OK, here's the deal.

You generally want to invest in indexes that track the market you care most about. That's because you're going to need that money when you retire - so you don't want to run the risk of investing everything in, oh, say, Russia, and having it all disappear up the spout. (Conversely, you also don't want to risk Singapore having a great couple of decades and your portfolio underperforming, because then you won't be able to afford to retire in Singapore.)

If you're a Singaporean investor, that's the STI.

And if anything, you don't want to pay attention to the previous few years' performance. Index funds tend to mean-revert - so the fund that was a good performer over the last few years is likely to underperform its competitors over the next few years.

So, again, you want to own the STI.

It's totally OK to have some of your portfolio in overseas stocks if you're younger - by the time you retire, though, you'll want to bring it all back to Singaporean stocks and bonds.

You can buy bond ETFs as well, and that's a really good idea if you want to get diversified. Bonds tend to go up when stocks go down, so your portfolio ends up less volatile - and, crucially, you can sell some of the bonds to buy stocks when those stocks are underperforming.

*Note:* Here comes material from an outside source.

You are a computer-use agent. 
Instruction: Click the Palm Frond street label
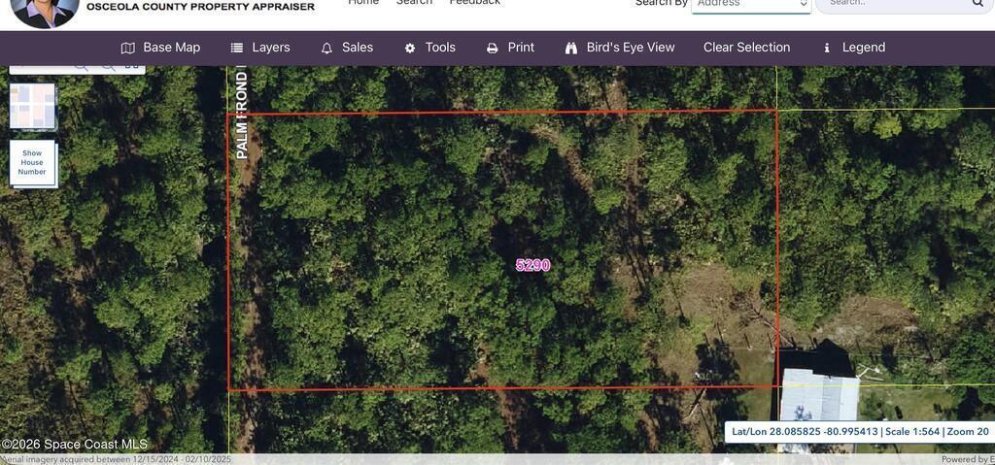[242, 116]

Here's a chart that shows what I'm talking about. Remember 2008 when everything shat the bed? Bonds didn't: Treasury bonds (the TLT line in the graph below) had a great year in 2008. Corporate bonds (LQD) were down smalls. US municipal bonds (MUB, issued by cities and states) were flat (up if you include the dividends).

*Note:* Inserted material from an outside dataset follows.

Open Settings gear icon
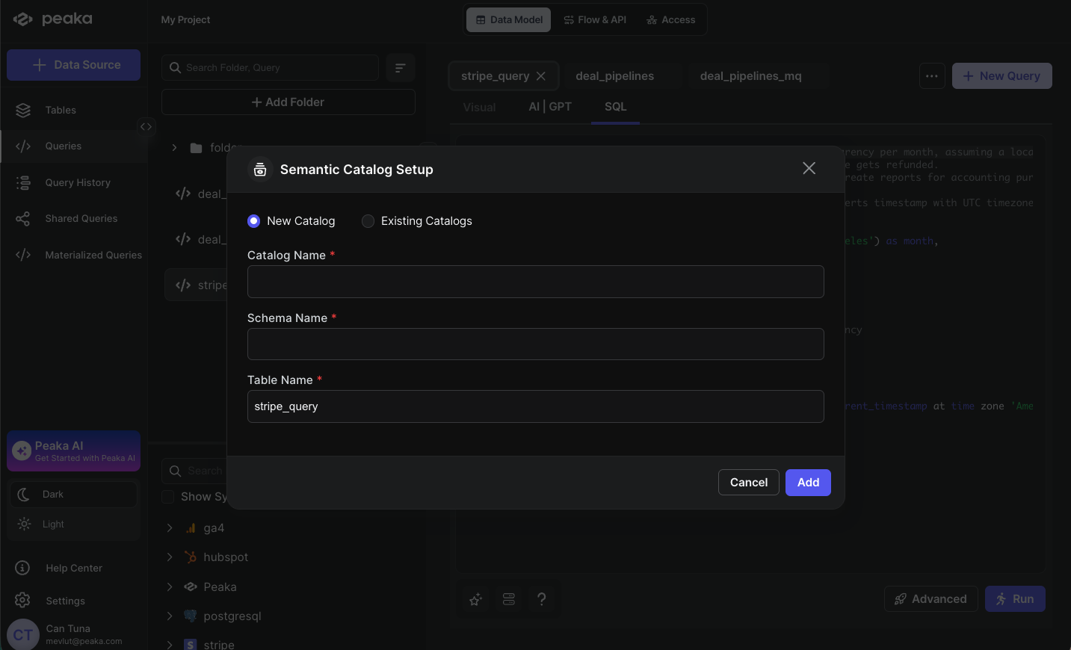The width and height of the screenshot is (1071, 650). (x=23, y=601)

If you were 100% in stocks at the end of 2008, you were thinking "oh fudge my life is ruined I ain't gonna have no money to buy my son the G.I. Joe with the kung-fu grip!". But if you were in a mix of stocks and bonds, you were thinking "wow it was a bit of a rough year wasn't it, I'm down 20-30%, but it's not the end of the world, maybe I should rebalance and buy some stocks, more champagne, don't mind if I do".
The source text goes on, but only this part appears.